Perhaps the biggest controversy in the
Church today is the false idea that “mercy” or “loving discernment” is capable
of allowing people to sin without repentance, and then to receive Sacramental
Confession and Holy Communion.
Saint Paul, himself, treats of this
explicitly in his First Epistle to the Corinthians. Speaking about the Blessed
Sacrament he wrote:
[27] Therefore whosoever shall eat this bread, or drink
the chalice of the Lord unworthily, shall be guilty of the body and of
the blood of the Lord….
[29] For he that eateth and drinketh unworthily, eateth
and drinketh judgment to himself, not discerning the body of the Lord.
[30] Therefore are there many infirm and weak among you,
and many sleep.
“Sleep” is a euphemism for
death—spiritual death for sure, and perhaps physical death as well. The results
of sin (and particularly receiving the Sacraments in unrepentant sin) are
infirmity, weakness, and death! Doing this (or inducing others to do it) is not
“mercy” or “love,” rather, it is unmitigated hatred—hatred for God’s
impressionable child, and ultimately hatred for God Himself.

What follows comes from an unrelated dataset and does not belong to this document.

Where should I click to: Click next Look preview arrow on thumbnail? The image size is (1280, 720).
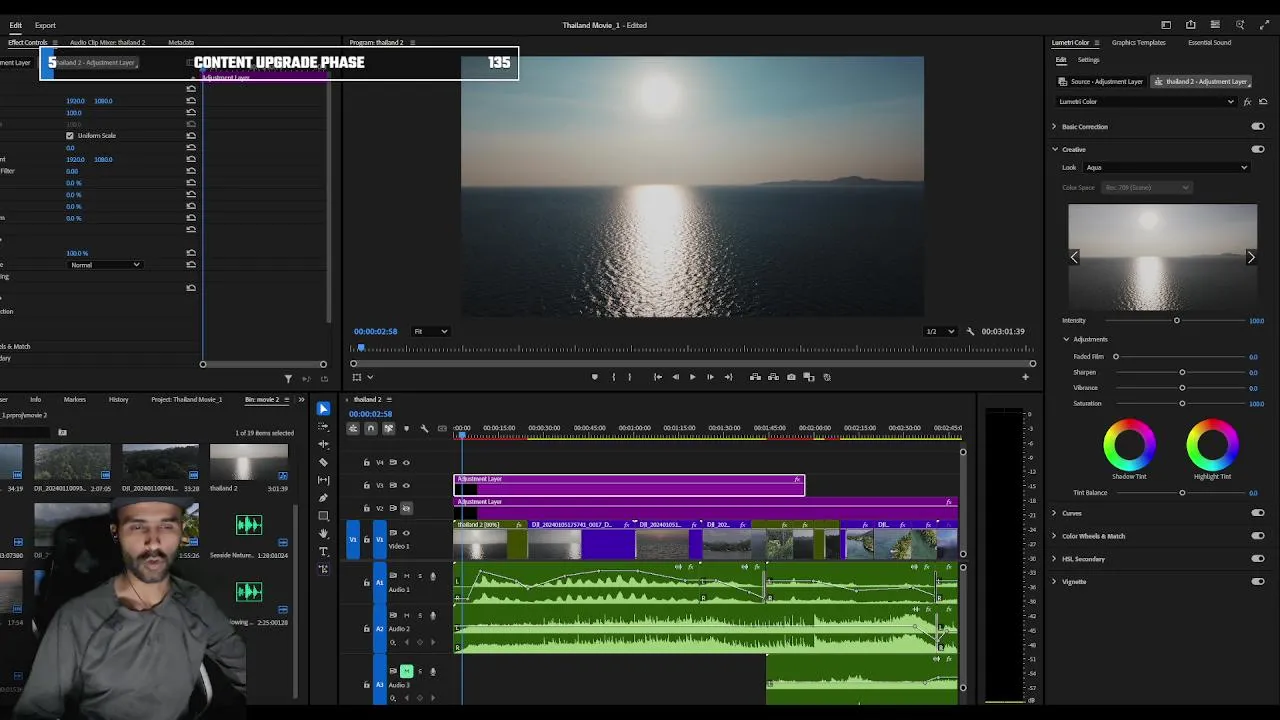[1250, 257]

So please understand todays Epistle the
way it was intended: We should love all of our fellow men and women for the
love of God, whose children they are. And, as long as we are truly guided by
this love we will never injure them, nor will we insult God, by breaking any of
His Commandments.
Owe no man
anything, but love one another;
for he that loveth his neighbor hath fulfilled the law.